Outlining your supporting documents in the proposal, wherever your literature review content is included, will demonstrate you have access to the solid, relevant sources, the resources you need to begin. Any sources that you cite in your earlier sections should be included in this review of the literature or annotated bibliography. As with any time you cite sources in a formal document, use a consistent and appropriate citation style which fits the audience’s expectations (APA, MLA, Chicago, Turabian, etc.).
While some proposals won’t ask you for a conclusion, when they do, use your conclusion to summarize your main points and create a final appeal to your audience. Reiterate the established need and your proposed solution. Ask clearly for the desired course of action: dollars to finance a project, skills and resources to boost a venture, or simply permission to proceed. Emotionally emphasize the vision. Make it personal for your audience at your close.
Understanding Proposal tructure
True or False: Proposals rigidly follow the sections listed above. You should always plan to include each and every section, in the order listed above.
True—exactness matters with proposals and you should always seek to follow the above sections exactly.
False—each unique proposal circumstance will demand different sections and topics to address in varying orders, which may or may not include some of the sections above.
As you finish your proposal, here are some final things to consider.
Be consistent and clear as you design your headings and structure. Make sure your design fits with the expected look for the specific situation and audience. Look at examples to see what looks best to you.
Revise and edit carefully to establish your credibility. Your audience wants to trust your abilities and they will see them reflected first in your attention to detail in the proposal. Submit a proposal with clean grammar and close adherence to the specifications provided.
Before you submit a proposal, seek feedback. If you can, ask for reviews from people who have evaluated similar proposals or prospectuses as decision-makers.

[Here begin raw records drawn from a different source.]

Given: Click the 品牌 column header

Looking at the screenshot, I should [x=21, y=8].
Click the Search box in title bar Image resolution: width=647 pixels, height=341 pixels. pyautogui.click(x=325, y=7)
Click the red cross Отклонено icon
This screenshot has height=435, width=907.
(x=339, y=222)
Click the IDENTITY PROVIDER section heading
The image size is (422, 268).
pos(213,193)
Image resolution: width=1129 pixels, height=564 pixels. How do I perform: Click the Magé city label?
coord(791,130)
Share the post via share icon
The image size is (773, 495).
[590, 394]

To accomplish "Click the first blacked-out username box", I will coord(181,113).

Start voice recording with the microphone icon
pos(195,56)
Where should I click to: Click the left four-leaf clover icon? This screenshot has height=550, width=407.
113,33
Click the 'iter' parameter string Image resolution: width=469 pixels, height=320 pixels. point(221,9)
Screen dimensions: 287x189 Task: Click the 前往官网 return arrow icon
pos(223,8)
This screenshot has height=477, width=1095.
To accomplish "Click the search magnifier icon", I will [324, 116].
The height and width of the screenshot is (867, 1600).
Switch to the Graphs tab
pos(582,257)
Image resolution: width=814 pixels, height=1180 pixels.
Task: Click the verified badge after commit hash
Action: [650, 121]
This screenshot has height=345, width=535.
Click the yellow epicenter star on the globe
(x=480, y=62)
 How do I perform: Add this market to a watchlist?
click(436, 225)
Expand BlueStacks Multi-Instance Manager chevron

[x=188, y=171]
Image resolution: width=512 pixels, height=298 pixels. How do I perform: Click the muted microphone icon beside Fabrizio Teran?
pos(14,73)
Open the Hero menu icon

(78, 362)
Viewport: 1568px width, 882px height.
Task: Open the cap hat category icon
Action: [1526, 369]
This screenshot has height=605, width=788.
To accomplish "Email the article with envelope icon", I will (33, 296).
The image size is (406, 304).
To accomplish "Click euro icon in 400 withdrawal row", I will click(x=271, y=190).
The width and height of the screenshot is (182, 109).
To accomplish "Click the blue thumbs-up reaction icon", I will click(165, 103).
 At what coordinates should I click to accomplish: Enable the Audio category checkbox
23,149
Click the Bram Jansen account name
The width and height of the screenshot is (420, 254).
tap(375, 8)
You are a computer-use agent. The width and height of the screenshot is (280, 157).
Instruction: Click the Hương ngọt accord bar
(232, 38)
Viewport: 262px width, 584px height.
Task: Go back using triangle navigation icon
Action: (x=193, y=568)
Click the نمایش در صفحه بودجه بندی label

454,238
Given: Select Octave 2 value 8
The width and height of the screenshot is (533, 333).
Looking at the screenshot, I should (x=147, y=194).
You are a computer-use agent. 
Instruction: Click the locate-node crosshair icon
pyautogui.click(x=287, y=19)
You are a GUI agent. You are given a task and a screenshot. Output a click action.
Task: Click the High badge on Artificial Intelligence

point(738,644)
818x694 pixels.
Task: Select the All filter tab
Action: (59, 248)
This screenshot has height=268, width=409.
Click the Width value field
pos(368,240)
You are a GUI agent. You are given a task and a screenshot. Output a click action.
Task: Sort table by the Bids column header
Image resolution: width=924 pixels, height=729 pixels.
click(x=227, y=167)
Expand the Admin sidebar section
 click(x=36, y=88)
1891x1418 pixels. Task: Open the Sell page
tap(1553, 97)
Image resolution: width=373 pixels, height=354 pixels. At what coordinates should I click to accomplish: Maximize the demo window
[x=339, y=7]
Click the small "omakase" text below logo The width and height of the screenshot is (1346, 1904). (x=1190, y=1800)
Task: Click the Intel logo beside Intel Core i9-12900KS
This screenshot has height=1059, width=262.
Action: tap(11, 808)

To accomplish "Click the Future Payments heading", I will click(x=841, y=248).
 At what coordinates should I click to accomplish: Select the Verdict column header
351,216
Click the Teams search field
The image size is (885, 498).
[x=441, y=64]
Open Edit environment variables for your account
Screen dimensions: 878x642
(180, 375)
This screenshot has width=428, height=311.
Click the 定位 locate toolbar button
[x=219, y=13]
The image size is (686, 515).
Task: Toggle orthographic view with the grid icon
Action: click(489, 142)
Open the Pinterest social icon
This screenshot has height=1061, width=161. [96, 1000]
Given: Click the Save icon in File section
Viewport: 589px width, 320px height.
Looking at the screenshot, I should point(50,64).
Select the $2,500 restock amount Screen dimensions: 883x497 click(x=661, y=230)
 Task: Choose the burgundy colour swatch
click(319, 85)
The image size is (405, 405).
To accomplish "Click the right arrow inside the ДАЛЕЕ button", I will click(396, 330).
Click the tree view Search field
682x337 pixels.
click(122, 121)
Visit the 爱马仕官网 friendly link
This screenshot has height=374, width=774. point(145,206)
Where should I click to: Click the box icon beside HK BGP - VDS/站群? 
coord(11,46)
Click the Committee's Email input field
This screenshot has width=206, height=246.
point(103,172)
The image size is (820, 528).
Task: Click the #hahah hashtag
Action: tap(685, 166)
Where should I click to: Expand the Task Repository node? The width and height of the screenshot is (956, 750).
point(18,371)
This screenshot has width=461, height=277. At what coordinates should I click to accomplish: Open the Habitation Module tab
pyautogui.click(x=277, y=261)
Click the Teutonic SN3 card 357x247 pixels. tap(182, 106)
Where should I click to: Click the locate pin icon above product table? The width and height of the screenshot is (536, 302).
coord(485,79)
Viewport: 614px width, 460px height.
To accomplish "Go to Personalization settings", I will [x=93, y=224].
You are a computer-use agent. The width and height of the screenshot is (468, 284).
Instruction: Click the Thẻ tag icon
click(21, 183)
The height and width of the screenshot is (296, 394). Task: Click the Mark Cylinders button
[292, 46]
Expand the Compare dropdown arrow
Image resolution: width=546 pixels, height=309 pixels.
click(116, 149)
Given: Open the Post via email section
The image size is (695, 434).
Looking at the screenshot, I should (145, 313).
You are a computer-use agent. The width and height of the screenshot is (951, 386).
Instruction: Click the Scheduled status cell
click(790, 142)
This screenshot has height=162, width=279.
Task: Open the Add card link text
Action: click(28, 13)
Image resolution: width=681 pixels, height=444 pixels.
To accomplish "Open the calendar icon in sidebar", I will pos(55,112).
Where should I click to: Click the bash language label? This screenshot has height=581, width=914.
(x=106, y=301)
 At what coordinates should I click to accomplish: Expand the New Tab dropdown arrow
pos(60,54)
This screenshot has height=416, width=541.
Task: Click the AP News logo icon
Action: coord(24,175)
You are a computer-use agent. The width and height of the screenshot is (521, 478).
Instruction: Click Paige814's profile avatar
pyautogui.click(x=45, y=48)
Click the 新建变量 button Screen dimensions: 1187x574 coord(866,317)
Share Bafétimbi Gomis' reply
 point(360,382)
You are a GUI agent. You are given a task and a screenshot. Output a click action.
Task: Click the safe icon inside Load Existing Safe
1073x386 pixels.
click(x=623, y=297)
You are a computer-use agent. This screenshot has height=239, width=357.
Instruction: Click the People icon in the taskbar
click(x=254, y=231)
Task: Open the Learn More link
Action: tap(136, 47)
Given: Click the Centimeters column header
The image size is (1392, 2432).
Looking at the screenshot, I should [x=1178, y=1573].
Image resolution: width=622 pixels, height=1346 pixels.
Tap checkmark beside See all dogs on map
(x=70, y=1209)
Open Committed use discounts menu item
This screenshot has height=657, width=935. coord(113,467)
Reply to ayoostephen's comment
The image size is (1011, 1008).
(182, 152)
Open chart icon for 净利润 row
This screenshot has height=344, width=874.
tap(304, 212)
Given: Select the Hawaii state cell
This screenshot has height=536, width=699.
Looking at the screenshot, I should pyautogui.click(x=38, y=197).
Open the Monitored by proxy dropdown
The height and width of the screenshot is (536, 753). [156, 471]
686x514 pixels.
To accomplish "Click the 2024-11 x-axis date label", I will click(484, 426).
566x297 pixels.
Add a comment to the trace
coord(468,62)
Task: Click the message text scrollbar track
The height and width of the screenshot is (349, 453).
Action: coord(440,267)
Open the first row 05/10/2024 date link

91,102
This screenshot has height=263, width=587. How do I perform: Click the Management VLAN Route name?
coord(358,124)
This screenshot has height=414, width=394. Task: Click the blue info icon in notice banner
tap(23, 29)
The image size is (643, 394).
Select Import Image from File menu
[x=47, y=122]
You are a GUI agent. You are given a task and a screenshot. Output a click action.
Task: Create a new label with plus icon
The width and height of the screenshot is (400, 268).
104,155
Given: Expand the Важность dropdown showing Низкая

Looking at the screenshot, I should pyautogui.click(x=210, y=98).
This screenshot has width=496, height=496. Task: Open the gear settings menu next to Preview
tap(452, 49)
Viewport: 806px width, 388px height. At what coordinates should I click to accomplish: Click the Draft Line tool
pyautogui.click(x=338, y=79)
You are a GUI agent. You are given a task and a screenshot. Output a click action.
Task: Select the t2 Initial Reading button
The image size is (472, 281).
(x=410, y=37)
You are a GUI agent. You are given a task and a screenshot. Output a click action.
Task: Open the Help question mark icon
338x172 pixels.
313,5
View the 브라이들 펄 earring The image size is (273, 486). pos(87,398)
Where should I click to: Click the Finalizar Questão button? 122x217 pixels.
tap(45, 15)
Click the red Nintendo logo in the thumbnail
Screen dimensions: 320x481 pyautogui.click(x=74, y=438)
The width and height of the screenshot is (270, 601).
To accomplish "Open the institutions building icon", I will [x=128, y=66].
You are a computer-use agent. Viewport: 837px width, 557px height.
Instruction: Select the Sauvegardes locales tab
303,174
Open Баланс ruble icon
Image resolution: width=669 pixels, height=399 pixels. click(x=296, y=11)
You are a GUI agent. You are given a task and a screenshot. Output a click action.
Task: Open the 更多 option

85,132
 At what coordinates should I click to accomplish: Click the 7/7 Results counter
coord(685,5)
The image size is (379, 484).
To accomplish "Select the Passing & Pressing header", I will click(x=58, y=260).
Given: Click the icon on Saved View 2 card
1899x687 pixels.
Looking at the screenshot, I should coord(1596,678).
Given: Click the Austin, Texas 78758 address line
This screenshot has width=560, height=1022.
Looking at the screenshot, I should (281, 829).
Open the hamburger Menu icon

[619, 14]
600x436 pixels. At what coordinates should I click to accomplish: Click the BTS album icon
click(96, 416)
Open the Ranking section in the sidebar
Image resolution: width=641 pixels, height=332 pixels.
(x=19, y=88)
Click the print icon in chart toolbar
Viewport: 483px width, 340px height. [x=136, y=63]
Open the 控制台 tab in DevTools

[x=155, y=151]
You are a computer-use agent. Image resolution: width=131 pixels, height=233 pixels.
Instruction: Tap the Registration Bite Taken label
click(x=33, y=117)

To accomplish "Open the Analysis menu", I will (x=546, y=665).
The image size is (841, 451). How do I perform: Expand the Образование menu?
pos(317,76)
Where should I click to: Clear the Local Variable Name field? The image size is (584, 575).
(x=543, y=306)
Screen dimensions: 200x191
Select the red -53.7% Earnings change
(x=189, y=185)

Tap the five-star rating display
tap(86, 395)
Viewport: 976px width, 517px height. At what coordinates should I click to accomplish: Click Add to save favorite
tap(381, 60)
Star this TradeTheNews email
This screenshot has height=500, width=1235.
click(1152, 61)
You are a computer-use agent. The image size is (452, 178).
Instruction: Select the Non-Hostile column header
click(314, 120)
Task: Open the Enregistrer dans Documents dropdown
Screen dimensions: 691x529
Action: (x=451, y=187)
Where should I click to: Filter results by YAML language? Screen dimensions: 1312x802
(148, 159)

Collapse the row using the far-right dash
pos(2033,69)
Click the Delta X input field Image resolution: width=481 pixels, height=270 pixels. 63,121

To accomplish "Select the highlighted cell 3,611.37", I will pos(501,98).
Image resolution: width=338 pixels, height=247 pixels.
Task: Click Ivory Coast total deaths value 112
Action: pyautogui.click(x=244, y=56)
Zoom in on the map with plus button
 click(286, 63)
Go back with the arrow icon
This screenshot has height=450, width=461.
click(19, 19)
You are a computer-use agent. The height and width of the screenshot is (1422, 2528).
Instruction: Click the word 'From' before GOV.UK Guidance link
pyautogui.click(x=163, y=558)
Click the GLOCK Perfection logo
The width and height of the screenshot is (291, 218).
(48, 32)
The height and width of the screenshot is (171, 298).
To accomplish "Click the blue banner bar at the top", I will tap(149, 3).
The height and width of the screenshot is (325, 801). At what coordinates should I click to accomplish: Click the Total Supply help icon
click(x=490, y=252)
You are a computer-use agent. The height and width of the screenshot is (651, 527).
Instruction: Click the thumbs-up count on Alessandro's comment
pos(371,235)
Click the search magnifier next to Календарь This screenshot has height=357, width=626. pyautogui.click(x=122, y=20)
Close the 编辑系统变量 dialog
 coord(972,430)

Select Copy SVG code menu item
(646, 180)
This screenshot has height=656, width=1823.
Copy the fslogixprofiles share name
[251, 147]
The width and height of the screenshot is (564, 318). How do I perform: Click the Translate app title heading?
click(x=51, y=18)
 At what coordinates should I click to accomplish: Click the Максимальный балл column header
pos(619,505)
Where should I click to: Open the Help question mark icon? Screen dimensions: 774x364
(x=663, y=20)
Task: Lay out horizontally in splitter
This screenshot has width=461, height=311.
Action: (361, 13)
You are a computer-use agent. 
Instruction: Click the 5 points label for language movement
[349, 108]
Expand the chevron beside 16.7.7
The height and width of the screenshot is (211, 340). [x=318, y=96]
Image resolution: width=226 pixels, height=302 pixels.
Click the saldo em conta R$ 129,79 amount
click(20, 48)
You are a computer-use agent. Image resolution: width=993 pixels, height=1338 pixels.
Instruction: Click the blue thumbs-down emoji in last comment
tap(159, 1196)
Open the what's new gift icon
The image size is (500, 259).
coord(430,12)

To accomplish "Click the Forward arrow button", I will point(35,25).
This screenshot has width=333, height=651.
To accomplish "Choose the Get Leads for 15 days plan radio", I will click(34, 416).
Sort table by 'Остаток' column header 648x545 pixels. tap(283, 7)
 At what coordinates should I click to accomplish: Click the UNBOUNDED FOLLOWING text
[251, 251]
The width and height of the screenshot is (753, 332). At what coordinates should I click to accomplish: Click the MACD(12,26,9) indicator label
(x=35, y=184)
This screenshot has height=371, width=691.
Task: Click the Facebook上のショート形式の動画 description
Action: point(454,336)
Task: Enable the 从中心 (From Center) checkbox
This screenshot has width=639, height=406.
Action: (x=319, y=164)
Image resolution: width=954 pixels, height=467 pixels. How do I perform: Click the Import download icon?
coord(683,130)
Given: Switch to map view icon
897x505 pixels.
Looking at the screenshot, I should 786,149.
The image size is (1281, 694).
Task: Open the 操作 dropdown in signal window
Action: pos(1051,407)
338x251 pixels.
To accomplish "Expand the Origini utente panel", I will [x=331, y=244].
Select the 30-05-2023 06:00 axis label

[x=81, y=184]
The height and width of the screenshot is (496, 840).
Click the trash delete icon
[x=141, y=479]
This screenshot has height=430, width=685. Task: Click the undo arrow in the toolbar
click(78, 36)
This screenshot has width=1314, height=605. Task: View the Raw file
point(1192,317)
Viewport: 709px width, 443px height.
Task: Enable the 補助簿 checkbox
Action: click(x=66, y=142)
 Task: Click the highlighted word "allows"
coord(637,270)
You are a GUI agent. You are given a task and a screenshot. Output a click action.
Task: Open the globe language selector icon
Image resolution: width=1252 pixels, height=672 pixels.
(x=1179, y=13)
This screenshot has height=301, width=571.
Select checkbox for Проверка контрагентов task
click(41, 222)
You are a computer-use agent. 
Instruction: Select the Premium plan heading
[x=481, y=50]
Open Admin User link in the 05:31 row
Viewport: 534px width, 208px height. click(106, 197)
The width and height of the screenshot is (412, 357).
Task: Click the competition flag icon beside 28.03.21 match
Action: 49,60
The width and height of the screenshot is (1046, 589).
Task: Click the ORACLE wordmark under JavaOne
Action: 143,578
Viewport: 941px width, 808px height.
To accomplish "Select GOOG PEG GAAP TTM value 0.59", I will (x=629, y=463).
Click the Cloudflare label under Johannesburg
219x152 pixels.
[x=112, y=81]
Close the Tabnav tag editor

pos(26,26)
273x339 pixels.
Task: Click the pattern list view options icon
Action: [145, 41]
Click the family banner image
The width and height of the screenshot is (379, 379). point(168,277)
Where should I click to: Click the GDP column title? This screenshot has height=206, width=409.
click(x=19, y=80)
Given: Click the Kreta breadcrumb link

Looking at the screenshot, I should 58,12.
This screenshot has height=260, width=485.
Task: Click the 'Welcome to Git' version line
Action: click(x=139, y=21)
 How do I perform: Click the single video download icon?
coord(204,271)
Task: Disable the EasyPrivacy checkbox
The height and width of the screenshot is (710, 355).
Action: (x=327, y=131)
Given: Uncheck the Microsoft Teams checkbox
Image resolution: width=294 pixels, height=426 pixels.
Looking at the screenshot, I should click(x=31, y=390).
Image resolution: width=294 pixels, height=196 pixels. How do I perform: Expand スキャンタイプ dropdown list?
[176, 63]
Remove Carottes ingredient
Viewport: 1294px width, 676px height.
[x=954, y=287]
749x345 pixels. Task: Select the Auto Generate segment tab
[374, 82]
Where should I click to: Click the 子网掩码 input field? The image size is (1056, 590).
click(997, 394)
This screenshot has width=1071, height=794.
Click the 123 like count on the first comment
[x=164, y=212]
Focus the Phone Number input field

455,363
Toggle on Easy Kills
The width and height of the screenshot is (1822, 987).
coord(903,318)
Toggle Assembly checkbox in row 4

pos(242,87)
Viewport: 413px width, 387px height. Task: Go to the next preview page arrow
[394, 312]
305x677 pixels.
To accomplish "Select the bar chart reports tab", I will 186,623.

Or, at the least, ask for feedback from peers who may have been successful before. Ask them to read it quickly, even skim it. Does it make sense? More than likely, your audience will be reading a pile of proposals rapidly. You want the clarity and vibrancy of yours to stand out right away.
Without alternate instructions, the default is to submit by official email as a PDF—always as a PDF to avoid formatting hiccups.
Don’t miss deadlines for submission. They often come just once-a-year.
For me, a written paper proposal given with a glittery ring in a small wooden box marked the end (the start!) of a pretty magical love story. Yes, yes, and again yes, I said to by now-husband in response to the most important proposal I’ve gotten to-date. My husband and I teamed-up to tackle life’s roller coaster, and thus far, it’s been thrilling. Yes, I’m stretching a bit putting my engagement story into the mix. But I’m convinced that like a one-knee, shaky-hands, big-kiss proposal, written proposals have the power to link the right people and resources to a project, even a marriage in this case.
Likewise, if we think about the proposals we write as vibrant documents written about actual problems or questions to real people who can make decisions (not to face-less bureaucratic organizations), we’ll be more likely to make profitable connections with an audience who has the extra boost of power to make things happen. With the right resources sent to the best projects, we see questions answered, problems solved, needs met, and goals achieved. I have to admit, it feels a little bit like magic.